Monday, January 18, 2016

Bunyip Dramatic Society

When my father, Frank Rouse, was young - around 17 to 19 years of age -  in the early 1950s, he was a member of the Repertory Society or Dramatic Society in Bunyip. The Company put on plays at the Bunyip Hall and the Cora Lynn Hall.  The plays were usually two acts long, with an interval. Dad doesn’t remember the names of any of the plays but in one play he played the role of an English gentleman on a train who kept getting off the train at the wrong station and in another he played the role of a Minister of Religion.

The Society had maybe 15 to 20 members who also made the stage sets; Dad built the train for the play which was set on the train. 

His acting career started largely because he had the essential attributes of being young, male, tall and willing. Another member of the Society was Win Reid who taught Dad at Sunday School at Cora Lynn and she organised the Sunday school concerts and also taught elocution and encouraged Dad to join the Repertory Society. It was a short lived acting career which was fun while it lasted and he still remembers the advice he was given which was ‘to speak to the back row, so your voice carries’
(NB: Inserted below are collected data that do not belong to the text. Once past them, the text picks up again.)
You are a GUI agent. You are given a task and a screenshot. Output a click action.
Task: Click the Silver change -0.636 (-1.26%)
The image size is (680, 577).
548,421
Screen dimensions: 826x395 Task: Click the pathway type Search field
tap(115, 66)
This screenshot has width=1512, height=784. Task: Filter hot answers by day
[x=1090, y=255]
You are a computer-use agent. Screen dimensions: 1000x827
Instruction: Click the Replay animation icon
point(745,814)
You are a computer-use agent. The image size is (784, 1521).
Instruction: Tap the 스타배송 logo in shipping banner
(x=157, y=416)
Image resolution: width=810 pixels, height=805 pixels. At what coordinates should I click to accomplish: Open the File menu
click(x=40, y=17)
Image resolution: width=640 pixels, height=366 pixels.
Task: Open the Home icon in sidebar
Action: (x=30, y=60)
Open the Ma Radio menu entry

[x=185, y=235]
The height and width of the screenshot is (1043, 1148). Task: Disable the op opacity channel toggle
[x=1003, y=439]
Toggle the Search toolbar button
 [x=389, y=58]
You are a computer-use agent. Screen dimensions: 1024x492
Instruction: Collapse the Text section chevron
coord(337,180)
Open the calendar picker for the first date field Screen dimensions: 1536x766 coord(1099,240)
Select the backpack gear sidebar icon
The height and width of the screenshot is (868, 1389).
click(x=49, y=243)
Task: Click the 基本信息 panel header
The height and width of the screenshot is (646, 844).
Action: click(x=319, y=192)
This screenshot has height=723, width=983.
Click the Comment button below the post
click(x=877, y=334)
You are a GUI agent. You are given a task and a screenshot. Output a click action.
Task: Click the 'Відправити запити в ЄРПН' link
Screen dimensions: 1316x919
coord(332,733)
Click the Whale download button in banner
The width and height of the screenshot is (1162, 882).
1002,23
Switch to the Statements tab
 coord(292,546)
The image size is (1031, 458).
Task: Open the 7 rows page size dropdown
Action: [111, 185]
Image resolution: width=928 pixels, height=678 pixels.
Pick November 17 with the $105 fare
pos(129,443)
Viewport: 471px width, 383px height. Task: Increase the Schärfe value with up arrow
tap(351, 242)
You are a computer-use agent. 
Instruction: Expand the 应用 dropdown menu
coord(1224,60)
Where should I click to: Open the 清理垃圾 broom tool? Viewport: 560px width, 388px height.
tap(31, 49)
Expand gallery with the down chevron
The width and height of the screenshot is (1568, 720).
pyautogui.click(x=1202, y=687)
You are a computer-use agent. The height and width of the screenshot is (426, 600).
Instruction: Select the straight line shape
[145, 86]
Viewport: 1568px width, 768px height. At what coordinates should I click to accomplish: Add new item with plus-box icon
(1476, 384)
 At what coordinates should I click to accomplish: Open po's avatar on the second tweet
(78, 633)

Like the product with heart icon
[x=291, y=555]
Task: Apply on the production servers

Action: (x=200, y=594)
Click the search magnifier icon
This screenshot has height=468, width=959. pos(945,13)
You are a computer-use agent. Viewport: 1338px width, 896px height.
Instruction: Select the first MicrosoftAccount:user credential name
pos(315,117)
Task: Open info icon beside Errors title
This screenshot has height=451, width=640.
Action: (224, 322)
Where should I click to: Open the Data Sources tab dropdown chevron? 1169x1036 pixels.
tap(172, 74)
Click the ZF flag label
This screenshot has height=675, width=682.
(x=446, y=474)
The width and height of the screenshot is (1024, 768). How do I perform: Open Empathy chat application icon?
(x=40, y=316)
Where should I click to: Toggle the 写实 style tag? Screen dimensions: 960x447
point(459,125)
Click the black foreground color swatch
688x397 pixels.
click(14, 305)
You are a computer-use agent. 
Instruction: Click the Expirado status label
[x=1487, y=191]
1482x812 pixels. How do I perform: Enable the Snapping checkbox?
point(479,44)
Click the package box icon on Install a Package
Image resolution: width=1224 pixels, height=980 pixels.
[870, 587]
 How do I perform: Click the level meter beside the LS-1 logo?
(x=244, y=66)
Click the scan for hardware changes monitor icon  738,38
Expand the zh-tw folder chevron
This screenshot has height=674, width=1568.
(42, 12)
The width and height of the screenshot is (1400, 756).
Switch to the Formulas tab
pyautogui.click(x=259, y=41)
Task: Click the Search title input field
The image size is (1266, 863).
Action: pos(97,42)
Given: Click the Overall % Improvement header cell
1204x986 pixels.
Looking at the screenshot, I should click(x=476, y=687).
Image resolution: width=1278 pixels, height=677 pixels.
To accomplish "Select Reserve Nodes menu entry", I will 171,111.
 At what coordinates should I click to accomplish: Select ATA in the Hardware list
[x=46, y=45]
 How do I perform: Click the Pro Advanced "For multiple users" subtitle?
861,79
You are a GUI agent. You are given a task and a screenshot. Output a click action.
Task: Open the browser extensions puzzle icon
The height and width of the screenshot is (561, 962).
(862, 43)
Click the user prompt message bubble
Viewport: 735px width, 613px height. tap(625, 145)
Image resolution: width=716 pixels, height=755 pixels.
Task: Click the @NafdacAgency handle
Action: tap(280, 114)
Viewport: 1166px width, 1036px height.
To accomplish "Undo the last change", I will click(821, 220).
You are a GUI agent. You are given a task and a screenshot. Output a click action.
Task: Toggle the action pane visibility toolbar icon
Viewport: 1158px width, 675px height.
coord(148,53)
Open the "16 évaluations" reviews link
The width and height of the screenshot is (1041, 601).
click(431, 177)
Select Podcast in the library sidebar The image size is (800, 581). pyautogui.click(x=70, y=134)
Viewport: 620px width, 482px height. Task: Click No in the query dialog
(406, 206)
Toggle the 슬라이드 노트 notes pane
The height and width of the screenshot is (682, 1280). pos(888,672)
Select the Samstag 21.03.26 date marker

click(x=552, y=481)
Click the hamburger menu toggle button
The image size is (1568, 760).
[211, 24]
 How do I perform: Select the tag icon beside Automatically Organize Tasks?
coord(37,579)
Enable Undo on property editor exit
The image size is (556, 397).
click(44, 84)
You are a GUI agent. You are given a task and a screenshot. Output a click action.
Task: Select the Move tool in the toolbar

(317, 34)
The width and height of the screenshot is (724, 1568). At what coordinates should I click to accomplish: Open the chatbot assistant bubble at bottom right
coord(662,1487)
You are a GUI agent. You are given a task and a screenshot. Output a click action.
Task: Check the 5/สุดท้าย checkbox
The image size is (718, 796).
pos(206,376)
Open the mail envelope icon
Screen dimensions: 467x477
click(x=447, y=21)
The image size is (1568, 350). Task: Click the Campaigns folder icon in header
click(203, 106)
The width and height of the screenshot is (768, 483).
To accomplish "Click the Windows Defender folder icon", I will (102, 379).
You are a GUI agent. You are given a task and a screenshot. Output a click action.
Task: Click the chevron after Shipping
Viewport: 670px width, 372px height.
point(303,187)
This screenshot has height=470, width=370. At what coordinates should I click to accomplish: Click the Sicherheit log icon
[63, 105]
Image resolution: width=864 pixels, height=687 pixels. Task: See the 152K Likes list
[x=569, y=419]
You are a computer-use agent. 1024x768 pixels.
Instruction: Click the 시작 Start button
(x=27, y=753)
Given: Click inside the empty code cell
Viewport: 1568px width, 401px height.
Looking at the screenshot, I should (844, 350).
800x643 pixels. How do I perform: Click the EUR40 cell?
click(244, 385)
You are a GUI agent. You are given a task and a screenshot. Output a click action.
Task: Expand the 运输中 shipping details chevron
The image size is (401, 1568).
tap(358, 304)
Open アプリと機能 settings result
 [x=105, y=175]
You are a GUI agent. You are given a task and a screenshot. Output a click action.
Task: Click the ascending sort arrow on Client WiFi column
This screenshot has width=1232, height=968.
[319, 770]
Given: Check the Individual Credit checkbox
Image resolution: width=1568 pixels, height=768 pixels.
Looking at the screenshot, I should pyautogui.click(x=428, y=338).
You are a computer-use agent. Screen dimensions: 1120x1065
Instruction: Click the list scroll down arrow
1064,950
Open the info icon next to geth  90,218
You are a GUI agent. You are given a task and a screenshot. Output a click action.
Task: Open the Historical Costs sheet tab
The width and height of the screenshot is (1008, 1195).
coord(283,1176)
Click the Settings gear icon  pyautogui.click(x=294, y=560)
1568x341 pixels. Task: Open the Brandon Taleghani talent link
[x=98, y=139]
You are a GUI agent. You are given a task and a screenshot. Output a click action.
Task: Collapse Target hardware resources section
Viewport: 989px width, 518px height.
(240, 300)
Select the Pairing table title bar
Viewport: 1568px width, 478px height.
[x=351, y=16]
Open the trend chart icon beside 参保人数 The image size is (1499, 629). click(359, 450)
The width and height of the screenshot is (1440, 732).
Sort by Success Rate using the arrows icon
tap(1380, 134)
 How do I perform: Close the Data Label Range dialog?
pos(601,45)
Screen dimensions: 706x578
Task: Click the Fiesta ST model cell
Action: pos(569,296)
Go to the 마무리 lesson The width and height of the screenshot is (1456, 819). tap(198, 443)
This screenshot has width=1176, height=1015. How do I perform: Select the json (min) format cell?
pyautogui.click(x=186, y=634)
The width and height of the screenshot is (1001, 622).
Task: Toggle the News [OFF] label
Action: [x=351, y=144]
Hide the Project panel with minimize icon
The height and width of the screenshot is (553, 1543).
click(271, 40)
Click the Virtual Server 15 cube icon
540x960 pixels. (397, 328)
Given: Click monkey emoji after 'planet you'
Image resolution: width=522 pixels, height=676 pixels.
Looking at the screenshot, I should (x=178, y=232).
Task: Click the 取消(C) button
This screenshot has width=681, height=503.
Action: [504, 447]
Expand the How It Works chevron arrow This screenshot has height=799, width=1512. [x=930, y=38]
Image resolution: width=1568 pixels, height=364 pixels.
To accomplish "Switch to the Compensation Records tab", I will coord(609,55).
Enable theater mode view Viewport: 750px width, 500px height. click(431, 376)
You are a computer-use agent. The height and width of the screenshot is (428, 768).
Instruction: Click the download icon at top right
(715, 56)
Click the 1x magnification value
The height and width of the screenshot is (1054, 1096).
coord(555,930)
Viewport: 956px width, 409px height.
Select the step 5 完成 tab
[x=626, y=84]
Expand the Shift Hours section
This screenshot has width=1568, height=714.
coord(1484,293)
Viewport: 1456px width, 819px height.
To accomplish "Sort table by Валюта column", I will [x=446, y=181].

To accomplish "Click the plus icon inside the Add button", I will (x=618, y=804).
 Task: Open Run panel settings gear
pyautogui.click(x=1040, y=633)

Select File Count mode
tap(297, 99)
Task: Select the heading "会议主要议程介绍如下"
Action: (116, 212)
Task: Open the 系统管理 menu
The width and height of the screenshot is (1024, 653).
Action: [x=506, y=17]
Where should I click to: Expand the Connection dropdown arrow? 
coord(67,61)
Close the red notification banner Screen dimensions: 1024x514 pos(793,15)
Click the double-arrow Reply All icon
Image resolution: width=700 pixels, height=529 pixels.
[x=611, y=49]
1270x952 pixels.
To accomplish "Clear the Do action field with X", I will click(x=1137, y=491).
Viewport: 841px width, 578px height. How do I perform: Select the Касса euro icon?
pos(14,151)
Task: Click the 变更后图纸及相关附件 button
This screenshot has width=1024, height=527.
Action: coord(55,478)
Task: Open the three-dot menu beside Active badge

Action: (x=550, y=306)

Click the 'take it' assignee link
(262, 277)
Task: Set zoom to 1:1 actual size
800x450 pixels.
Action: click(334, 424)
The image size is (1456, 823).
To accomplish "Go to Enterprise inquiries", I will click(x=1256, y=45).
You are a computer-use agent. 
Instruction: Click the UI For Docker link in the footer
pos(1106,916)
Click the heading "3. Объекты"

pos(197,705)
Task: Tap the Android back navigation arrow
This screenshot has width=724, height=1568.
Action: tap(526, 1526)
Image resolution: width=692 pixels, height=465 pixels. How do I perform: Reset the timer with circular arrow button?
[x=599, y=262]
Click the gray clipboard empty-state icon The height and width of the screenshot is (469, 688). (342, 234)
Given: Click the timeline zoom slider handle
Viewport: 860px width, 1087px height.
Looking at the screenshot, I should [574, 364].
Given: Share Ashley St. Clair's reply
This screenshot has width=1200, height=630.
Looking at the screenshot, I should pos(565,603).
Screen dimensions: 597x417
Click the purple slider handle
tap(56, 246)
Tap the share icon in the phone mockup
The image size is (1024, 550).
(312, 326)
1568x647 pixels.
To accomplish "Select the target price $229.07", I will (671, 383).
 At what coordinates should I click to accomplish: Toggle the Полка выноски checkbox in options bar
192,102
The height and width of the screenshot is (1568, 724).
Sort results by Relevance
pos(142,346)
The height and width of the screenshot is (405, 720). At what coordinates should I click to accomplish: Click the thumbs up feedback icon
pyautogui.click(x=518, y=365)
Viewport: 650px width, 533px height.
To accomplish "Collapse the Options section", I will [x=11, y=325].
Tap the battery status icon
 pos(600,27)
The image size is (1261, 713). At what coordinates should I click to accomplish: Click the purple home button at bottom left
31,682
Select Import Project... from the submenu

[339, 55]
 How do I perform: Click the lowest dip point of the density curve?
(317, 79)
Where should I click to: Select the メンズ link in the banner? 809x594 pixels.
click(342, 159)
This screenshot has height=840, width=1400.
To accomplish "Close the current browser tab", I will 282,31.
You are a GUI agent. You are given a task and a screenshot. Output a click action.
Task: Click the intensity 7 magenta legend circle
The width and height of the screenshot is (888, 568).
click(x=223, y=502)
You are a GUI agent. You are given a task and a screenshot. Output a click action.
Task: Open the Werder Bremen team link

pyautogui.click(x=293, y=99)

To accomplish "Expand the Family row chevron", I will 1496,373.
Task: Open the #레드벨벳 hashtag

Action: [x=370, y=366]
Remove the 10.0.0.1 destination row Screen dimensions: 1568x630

Other members of the Society were Hughie Pound who ran the Radio store in Bunyip, where Loretta’s Hairdressing is now located; Colin Flett who had  a general store, with a good range of hardware, where the Bendigo Bank is; Frank Harker who lived on Eleven Mile road at Cora Lynn (all that remains of his house are the two palm trees in the paddock); Don and Pat Whysall – Don was in the Fire Brigade and Pat was a teacher; Betty Storey, who lived on Murray Road, a neighbour of the Rouses; Dad’s oldest sister Nancy; Nelly Dixon (nee Edis) married to Geoff Dixon, who was a builder; Russell and Elizabeth Spence  - remembered as ‘an older couple’ and Arthur Holgate, who was ‘quite old’. Mr Holgate was the local Registrar of Births and Deaths and is remembered in our family because he incorrectly registered the date of my sister Megan’s birth in 1957. He wrote the registration date down as the birth date and we didn’t find out until she had to apply for a birth certificate 20 or so years later.

Denise Nest has a paragraph about the Dramatic Society in her book, The Call of the Bunyip: history of Bunyip, Iona and Tonimbuk 1847 to 1900.  She mentions a few other names apart from the ones Dad remembers - Rex Taylor and members of the Thomas and Roberts families.

The Bunyip Dramatic Society is believed to have been established under the auspices of the Council of Adult Education (CAE) which was formed in 1947 to encourage, inter alia, community activities including the performing arts*. The CAE also held drama summer schools and I came across this report, from The Argus, December 27, 1956 of Arthur Holgate attending that year. He was 72 at the time, so it is no wonder that Dad, who was 50 years younger, remembered him as being 'quite old'. The article is also interesting as it lists the range of occupations of people involved in amateur theatre at the time.


Report of Arthur Holgate attending a CAE Drama Summer school.